Melalui program Padat Karya, warga sekitar dilibatkan langsung dalam proses pembersihan dan pemulihan wilayah. Setiap hari, mereka bekerja di sejumlah titik dengan upah Rp140.000 per hari, sebuah penghasilan yang cukup berarti di tengah kondisi ekonomi yang belum sepenuhnya pulih.
Kementerian PU mengoptimalkan skema padat karya, terutama di lokasi yang sulit dijangkau alat berat. Dengan dukungan peralatan berukuran kecil, proses pembersihan tetap berjalan efektif dan menyentuh seluruh area terdampak, mulai dari jalan kota, permukiman, hingga fasilitas umum.

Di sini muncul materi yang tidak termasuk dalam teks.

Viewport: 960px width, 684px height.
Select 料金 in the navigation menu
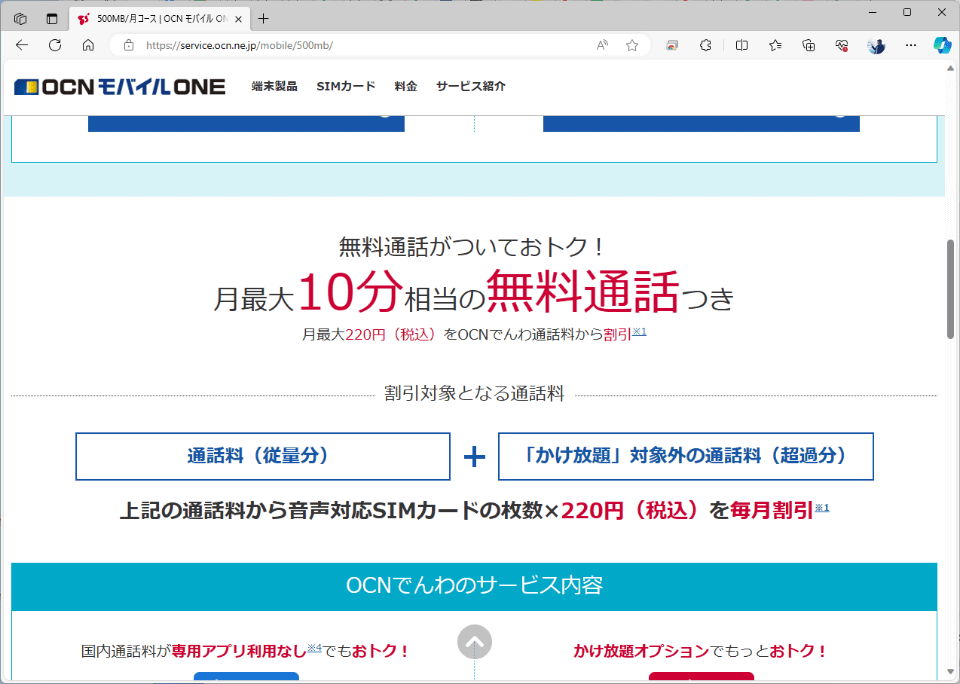[x=405, y=86]
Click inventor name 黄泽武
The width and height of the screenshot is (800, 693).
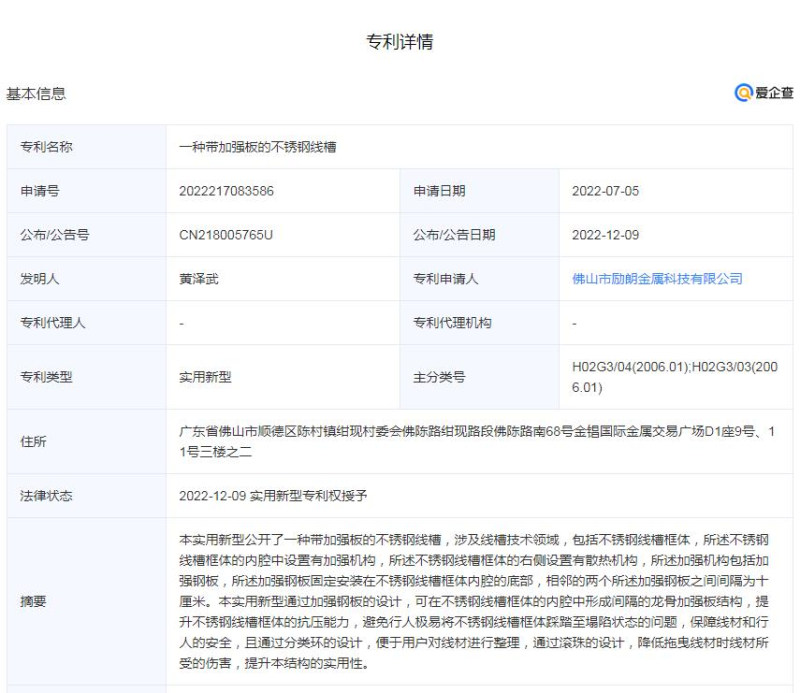196,279
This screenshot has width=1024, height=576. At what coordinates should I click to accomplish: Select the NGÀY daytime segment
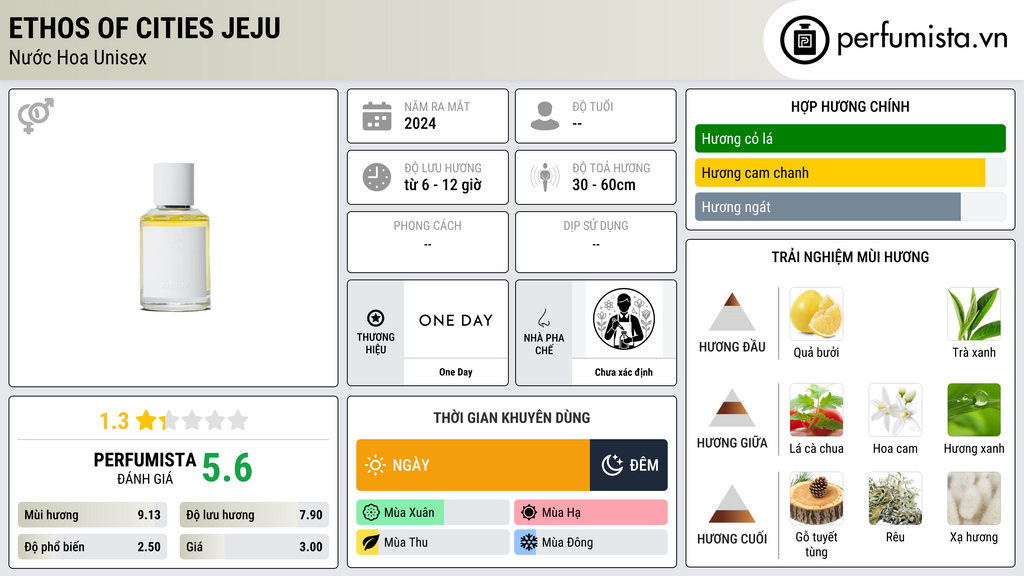(473, 465)
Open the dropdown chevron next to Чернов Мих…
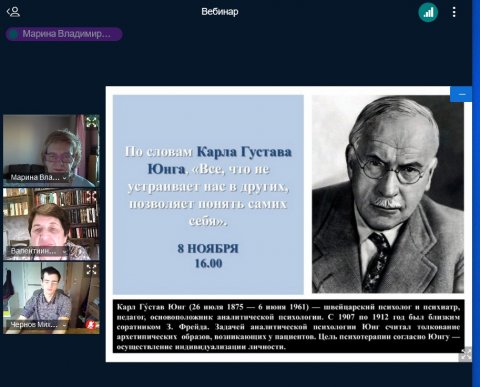Viewport: 480px width, 387px height. tap(64, 325)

Menteri PU Dody Hanggodo menegaskan bahwa penanganan pascabencana tidak boleh berhenti pada pembangunan fisik semata. Menurutnya, pemulihan harus mampu menggerakkan kembali roda perekonomian masyarakat.
Infrastruktur yang pulih, kata dia, harus sejalan dengan kehidupan warga yang kembali berjalan. Selain jalan kota, program Padat Karya juga difokuskan pada pemulihan fasilitas pendidikan, salah satunya di SMP Negeri 2 Karang Baru.
Sejumlah masyarakat terlihat mengenakan helm proyek, sepatu boots, dan rompi kerja. Melalui program Padat Karya, pemerintah berupaya memastikan pemulihan di Aceh Tamiang berjalan lebih menyeluruh. Jalanan dibersihkan, sekolah dipulihkan, dan di saat yang sama warga mendapatkan penghasilan untuk menyambung hidup.